James and Isla booked flights to Queenstown for a guided hiking tour in March 2023. Their hiking tour was scheduled to begin the morning after they arrived in Queenstown.
James and Islas’ flight was cancelled due to poor weather while they were at the airport. They bought tickets for the only other flight to Queenstown that day to make their hiking tour on time. Their replacement tickets cost an additional $150. James and Isla bought a meal at the airport because their replacement flight departed later in the day.
James and Isla contacted the airline that day to request a refund for their cancelled flights. They also wanted the airline to cover the additional cost of their replacement flights. The airline gave James and Isla a credit voucher equal to the value of their cancelled flights.
In early April, James and Isla contacted their travel insurer because they wanted a full refund rather than a credit voucher, compensation for the additional cost of their replacement flights, and compensation for their airport meal.
The airline gave James and Isla a full refund and voided their credit.
In May, the insurer told James and Isla that they could not claim the additional cost of their replacement flights or their airport meal. The policy said the insurer would pay ‘reasonable additional expenses’ if the insured was unable to attend a ‘sporting event’ due to unforeseen and uncontrollable circumstances.
The insurer said the policy did not apply because a scenic hiking tour was not a ‘sporting event’. James and Isla challenged the insurer’s decision.

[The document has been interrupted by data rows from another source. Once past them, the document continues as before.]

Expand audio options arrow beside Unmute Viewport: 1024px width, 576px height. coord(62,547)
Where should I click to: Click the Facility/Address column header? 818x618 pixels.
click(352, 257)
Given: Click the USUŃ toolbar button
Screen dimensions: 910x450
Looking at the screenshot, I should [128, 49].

The insurer compromised on their initial decision and accepted James and Islas’ claim for airport food. The insurer maintained that James and Isla did not have a valid claim for the additional cost of their replacement flights.

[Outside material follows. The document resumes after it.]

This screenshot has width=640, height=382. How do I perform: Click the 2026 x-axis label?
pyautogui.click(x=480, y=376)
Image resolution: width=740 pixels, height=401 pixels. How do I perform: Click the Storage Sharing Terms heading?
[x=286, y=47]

James and Isla complained to FSCL.
The key issue in James and Islas’ complaint was whether their hiking tour was a ‘sporting event’ under their insurance policy.
The insurer said the hiking tour was a ‘leisure trip’ rather than a ‘sporting event’. On this basis, the insurer said the hiking tour was not covered by their policy. The insurer said that the policy wording was clear; James and Isla had an obligation to read and understand it.
James and Isla said the hiking tour was a ‘sporting event’. They wanted $150 for the additional cost of their replacement flights.
We reviewed the insurance policy, and the insurer’s correspondence with James and Isla. We thought the insurer applied the policy correctly. James and Islas’ hiking tour was not a ‘sporting event’ under the policy wording.
It was our view that James and Isla should discontinue their complaint.
James and Isla accepted our preliminary view and discontinued their complaint.
Insights for consumers
When buying insurance, it is important to read the policy wording thoroughly to ensure you are aware of what events give rise to valid claims.